Facile imprimere nella roccia decori (grappoli d’uva, ritratti, motivi geometrici, simboli politici) e date. Quelle rinvenute partono da metà Ottocento, ma sicuramente le strutture sono anteriori.

Non esiste un ‘piccolo inferno’ – se si vuole seguire la tesi dell’origine lessicale dal dialetto piemontese, col suo tipico suffisso diminutivo in -ot, rispetto alla più aulica etimologia che riporta a enfernet (prigione angusta) in provenzale antico – uguale all’altro.

Gli infernot sono manufatti unici, non riconducibili a regole compositive o costruttive, per questo sono tutti diversi. Esistono declinazioni tipologiche monocamera (quadrata o circolare), multicamera o a corridoio. Nicchie quadrate, rettangolari, ad arco o addirittura a forma di bottiglia, le più scenografiche.

Non siamo di fronte a un’espressione di semplice folclore contadino, ma di una cultura materiale e abitativa dai risvolti linguistici specifici, di estremo interesse. Questi caveau, spontanei e per nulla codificati, sono brani di antropologia rurale. Quella che non lascia tracce scritte, ma costruite.

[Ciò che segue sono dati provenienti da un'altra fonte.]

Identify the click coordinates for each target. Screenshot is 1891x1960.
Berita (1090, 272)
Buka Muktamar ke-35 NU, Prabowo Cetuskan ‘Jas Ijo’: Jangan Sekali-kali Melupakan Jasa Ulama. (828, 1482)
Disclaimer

La tradizione orale e le cronache familiari tramandano che gli infernot fossero anche luoghi di aggregazione e convivialità, teatro delle cosiddette ribote. Si trattava di ritrovi goliardici ‘underground’ dei giovani del paese, spesso a base di bagna caùda. Inutile dire che in tali occasioni le scorte di vino venivano pesantemente intaccate.

Piccola nota personale. Ho vaghissimi ricordi dell’infernot di famiglia. Da bambina il solo sentire nominare la parola dal nonno mi terrorizzava. Per me era l’antro oscuro oltre la cantina. Le botti, enormi, una presenza ostile. Le bottiglie impolverate un oggetto inutile. Però, confesso, il moscato (a dosi di un dito immerso nel bicchiere) già non mi dispiaceva. Come cambiano le percezioni, con l’età! Ora l’infernot è per me un sublime esempio di architettura vernacolare con il fascino da tomba etrusca, le bottiglie hanno assunto tutt’altra attrattiva, il moscato lo tollero al massimo con il panettone. E sempre nella dose minima da infanzia: un dito al massimo.